EXERCISE AIM:
Only the pictures are to be left out; set down the rest of the records exactly.

Stored records
___
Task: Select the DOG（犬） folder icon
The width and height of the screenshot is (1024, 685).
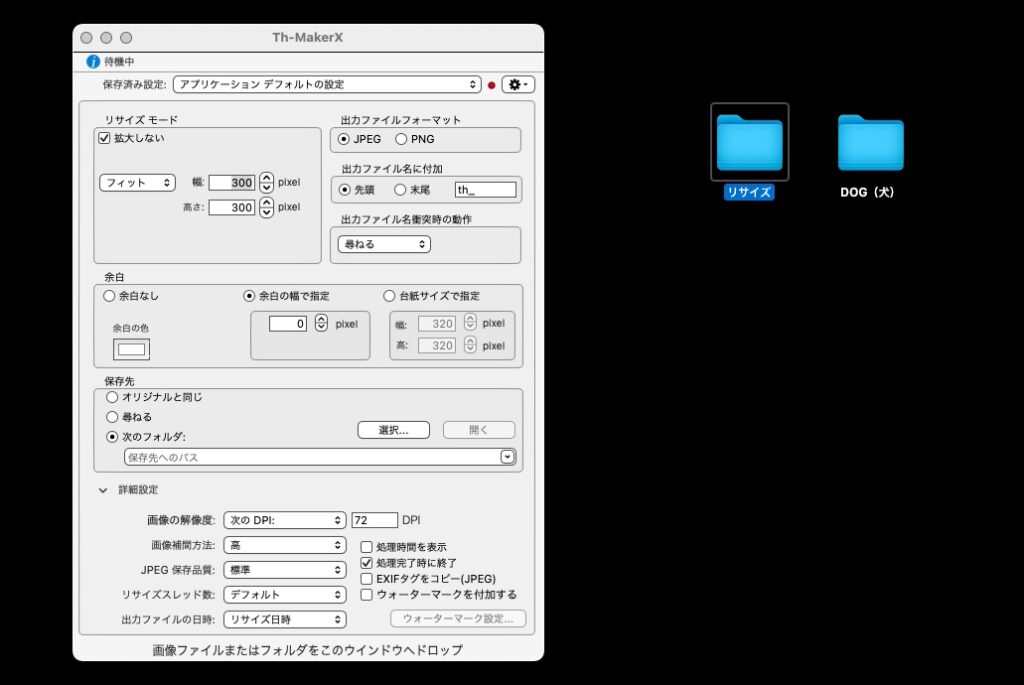Action: click(x=870, y=143)
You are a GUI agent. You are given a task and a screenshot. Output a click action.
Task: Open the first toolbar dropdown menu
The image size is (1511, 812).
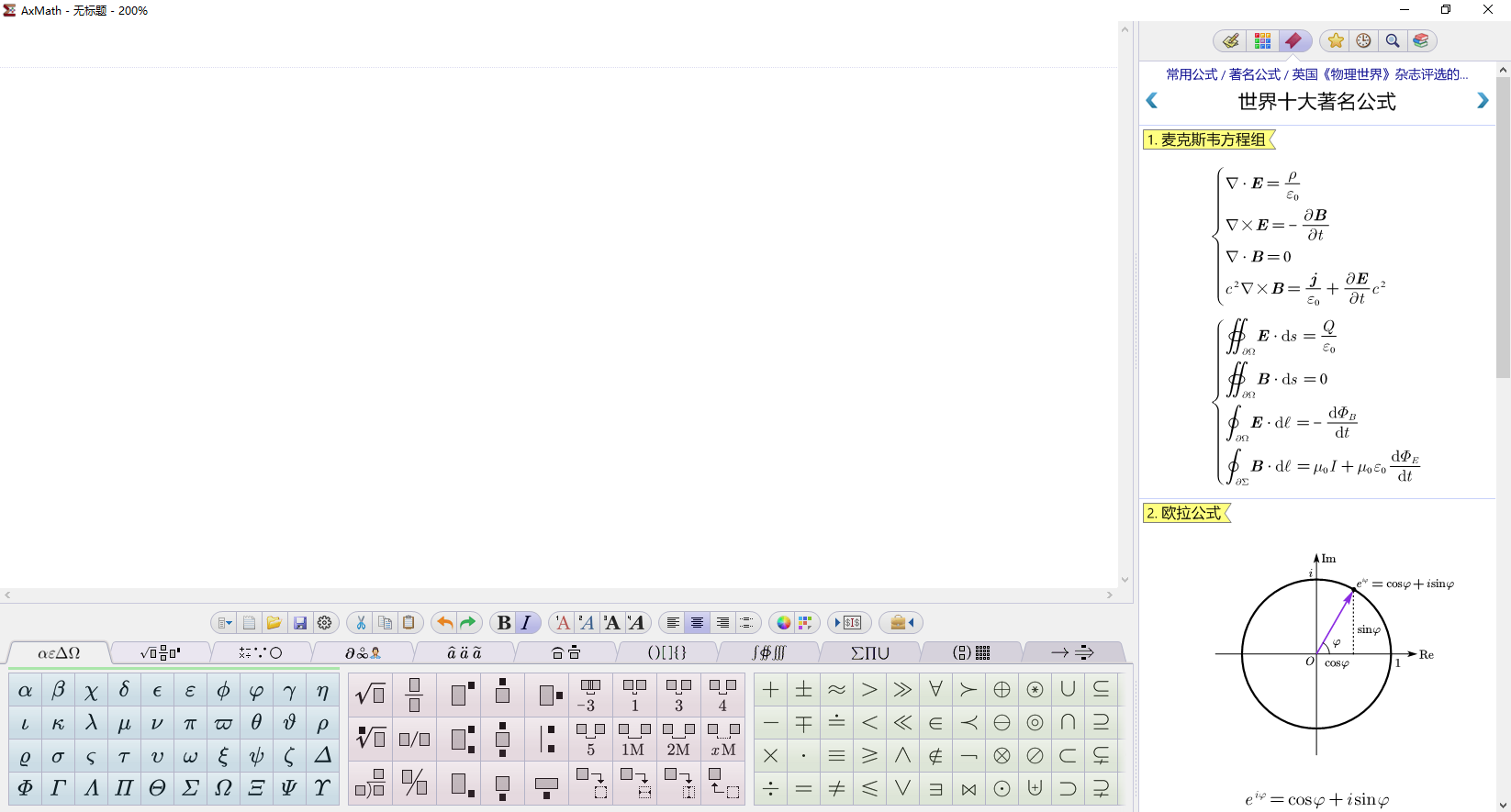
___
TASK SOLUTION:
Task: Select the DOG（犬） folder icon
The width and height of the screenshot is (1024, 685).
Action: click(x=870, y=143)
You are a GUI agent. You are given a task and a screenshot. Output a click action.
Task: Open the first toolbar dropdown menu
The image size is (1511, 812).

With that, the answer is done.